Last week, I assigned a research project to students. They were to research a genetic disease (they picked from a list) and then demonstrate their knowledge in whichever way they preferred, including an interactive lesson plan, a brochure, a parody song, etc.
Several students asked if they could use AI as part of their projects. One asked if he could use AI to style the slides. Another said he wanted to do a parody song but didn’t feel comfortable singing, so could he use AI to sing for him. I said yes and then explicitly made this option part of the assignment for all the students.
The rules are:
- You can use AI for one part of the project, but not for every part.
For example, you can write the words of your parody song, and have the AI sing it. Or you can write the text of your presentation, but have the AI make it into pretty slides or add images.
- I will hold your project to higher standards.

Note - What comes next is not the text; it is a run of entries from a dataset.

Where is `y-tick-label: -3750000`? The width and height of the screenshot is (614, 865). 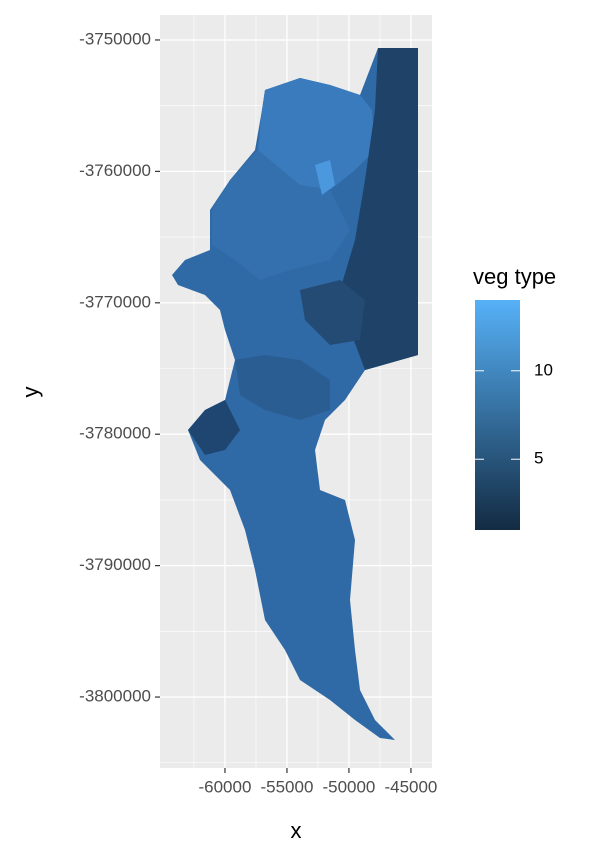 y-tick-label: -3750000 is located at coordinates (115, 38).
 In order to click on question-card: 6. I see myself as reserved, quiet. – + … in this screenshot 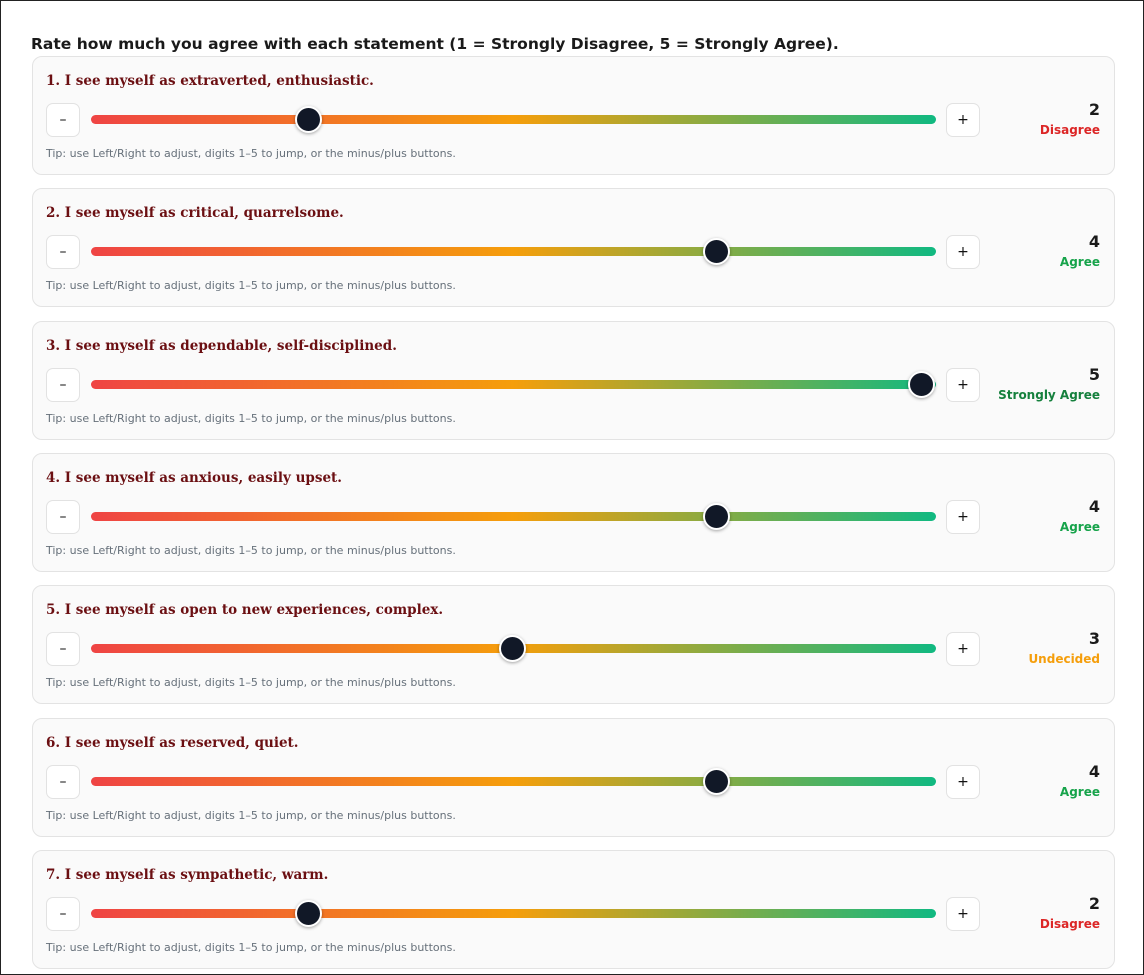, I will do `click(574, 777)`.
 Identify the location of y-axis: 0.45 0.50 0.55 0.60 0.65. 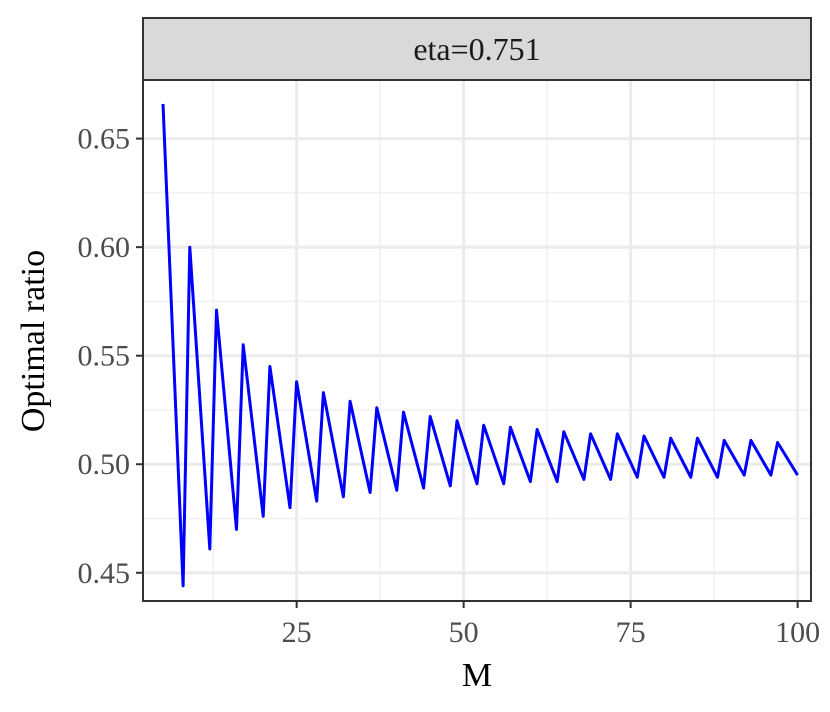
(110, 356).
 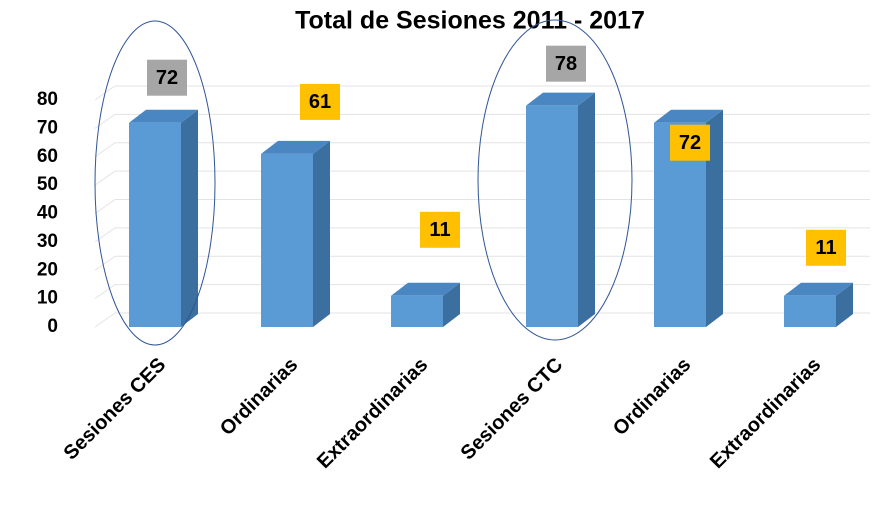 What do you see at coordinates (116, 410) in the screenshot?
I see `x-tick-label: Sesiones CES` at bounding box center [116, 410].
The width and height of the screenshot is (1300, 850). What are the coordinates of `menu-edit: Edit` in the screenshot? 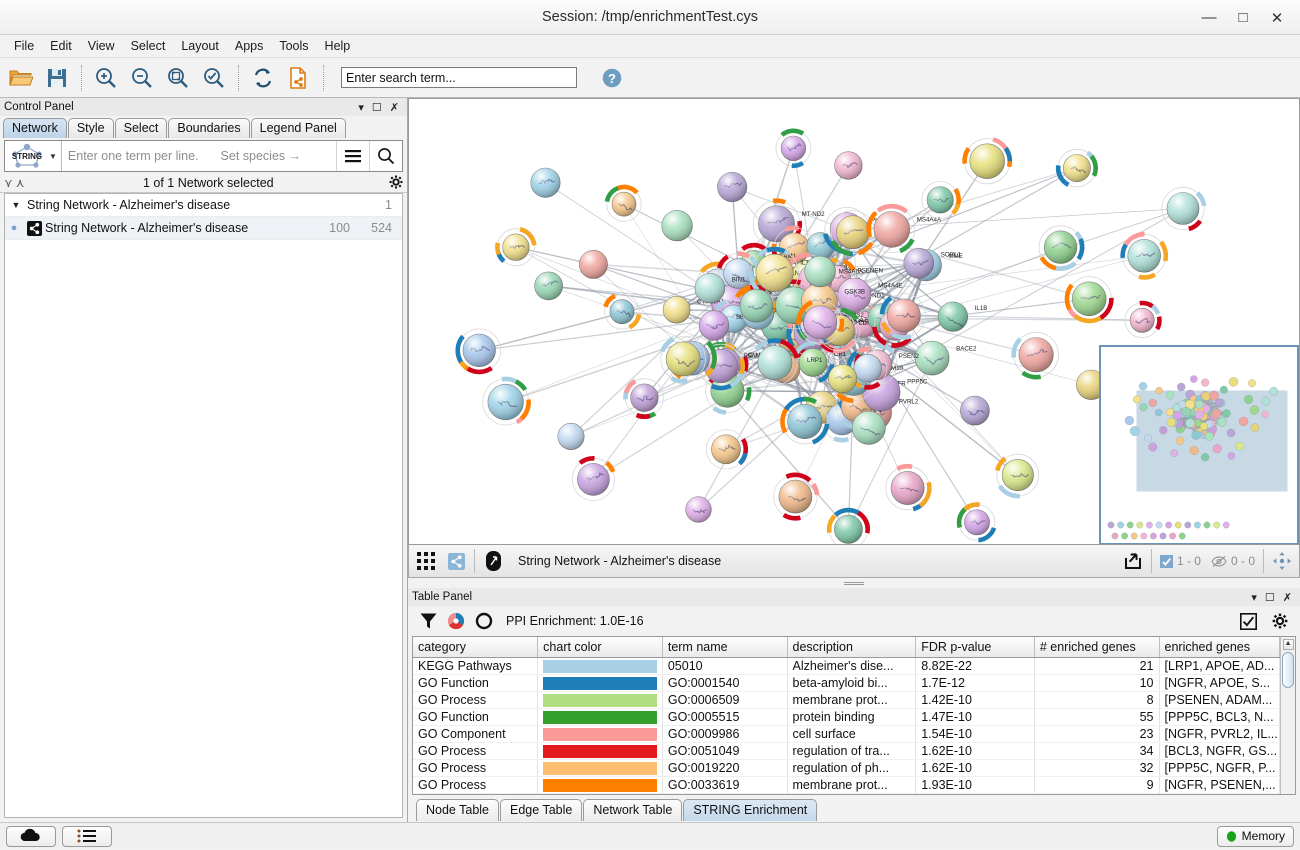 It's located at (61, 46).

If you use AI, you will be graded as having used AI. Some types of mistakes which I may let slide if you are making everything from scratch, I would not let slide if you used AI to help you. Using AI means that your job is not necessarily easier, it’s a different job. Instead of making that part of your project, your goal is to edit it.
- You need to disclose the role of AI in your project.

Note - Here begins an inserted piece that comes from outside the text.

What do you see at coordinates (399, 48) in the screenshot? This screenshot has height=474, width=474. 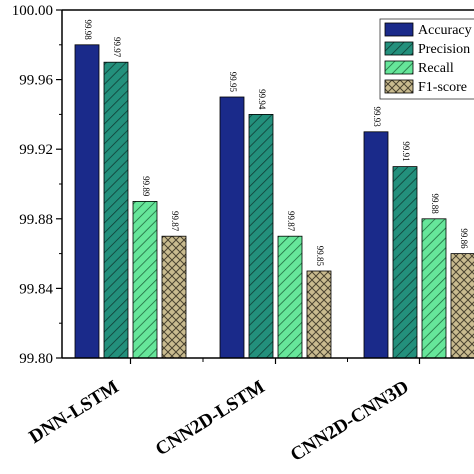 I see `legend-swatch-precision` at bounding box center [399, 48].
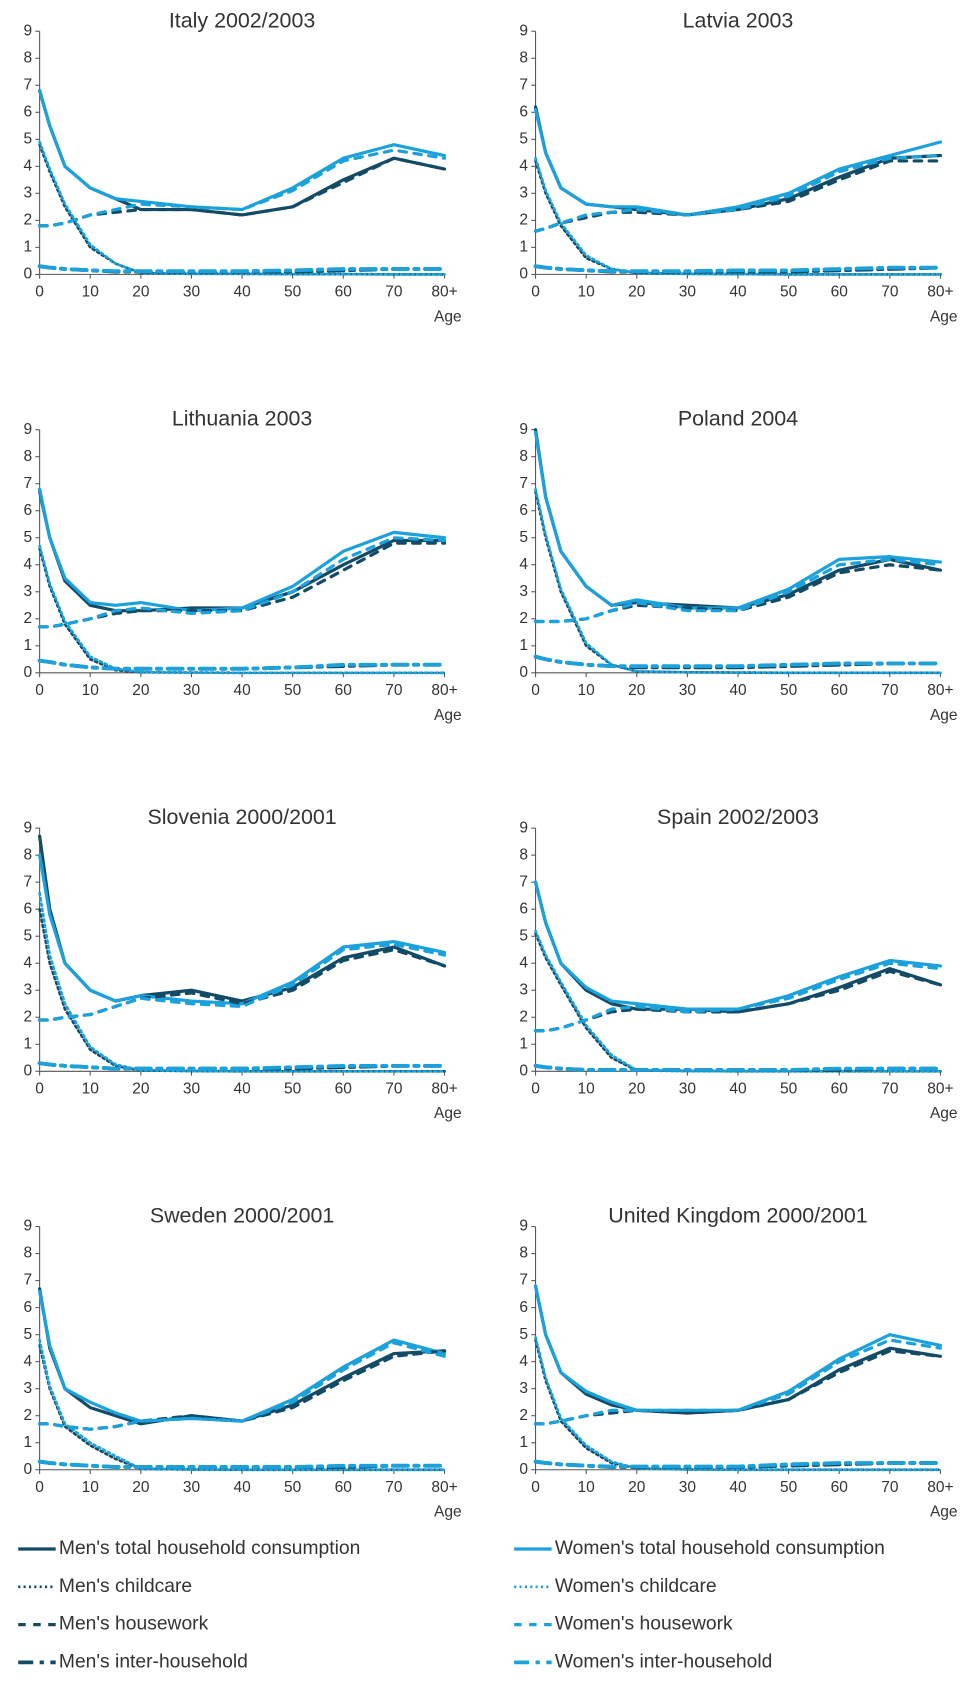  I want to click on legend-label: Men's total household consumption, so click(210, 1548).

In order for this to not be cheating, you need to be explicit with what was done by you, and what was done by AI. What prompt did you give it? What did it return and how did you edit it? Were there any options you rejected? This will also help me understand how you broke the project down into what you did, what the AI did for you, and how you adapted the AI’s output.

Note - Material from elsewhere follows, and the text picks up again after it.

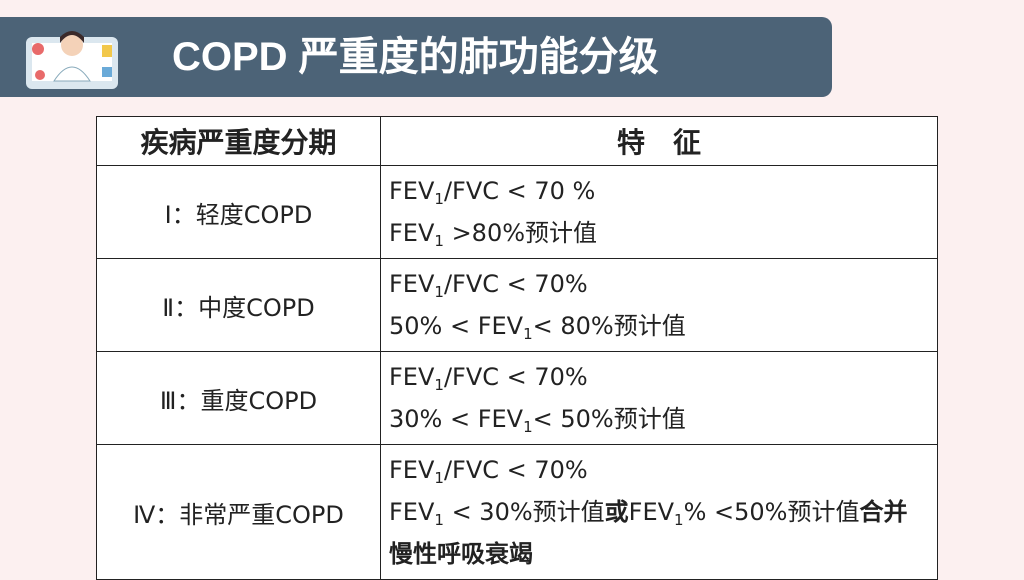 This screenshot has width=1024, height=580. What do you see at coordinates (520, 233) in the screenshot?
I see `text-run: >80%预计值` at bounding box center [520, 233].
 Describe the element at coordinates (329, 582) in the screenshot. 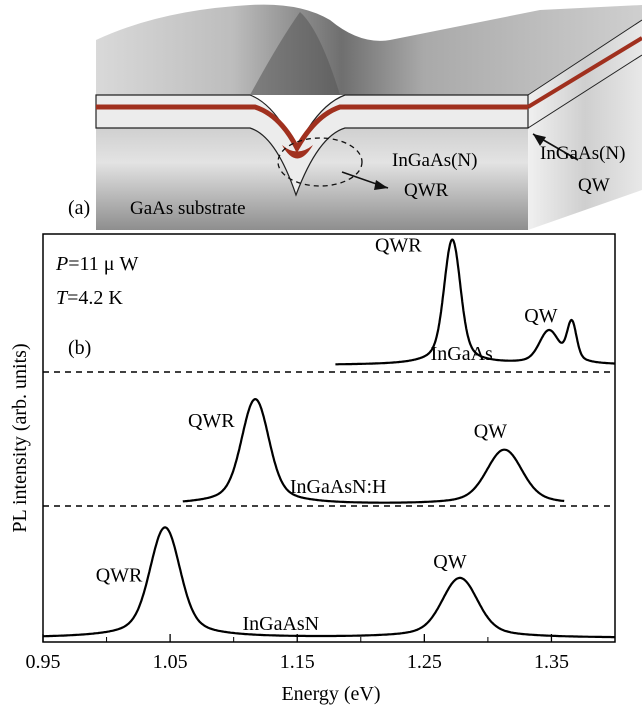

I see `spectrum-ingaasn` at that location.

So far, I’ve only seen a few projects presented but I am impressed and excited. One student used a Canva template (not quite using AI but close) for a brochure which he then modified and the result was phenomenal.
He was able to
- Focus on the research and pulling out the important information, which connected to his work in English class of extracting themes and main ideas of a text, but adding the knowledge of gene editing he learned in science and the lateral reading skills he learned in social studies
- Thoughtfully tweak the design: he changed the color palette to blue because the colors of the awareness campaign for the disease he chose were blue! This showed careful, thoughtful design choices at a higher level than a typical 7th grade design task
- Practice the presentation: many students fall back on slides in order to feel comfortable presenting in front of the class, and even then, it takes a lot of work to not read off the overcrowded slide. This student used his time to practice presenting, and he presented the smoothest, clearest, calmest, presentation, without reading from the brochure, without any other visual aides. I was blown away.
This is a very interesting case study, because a Canva template is somwhere in between using a tool like AI and doing everything from scratch, and truly shows the possibilities of using available tools to elevate the quality of the work and move student thinking into higher levels rather than getting bogged down with the specifics of designing a brochure from scratch. I can’t wait to see the other projects!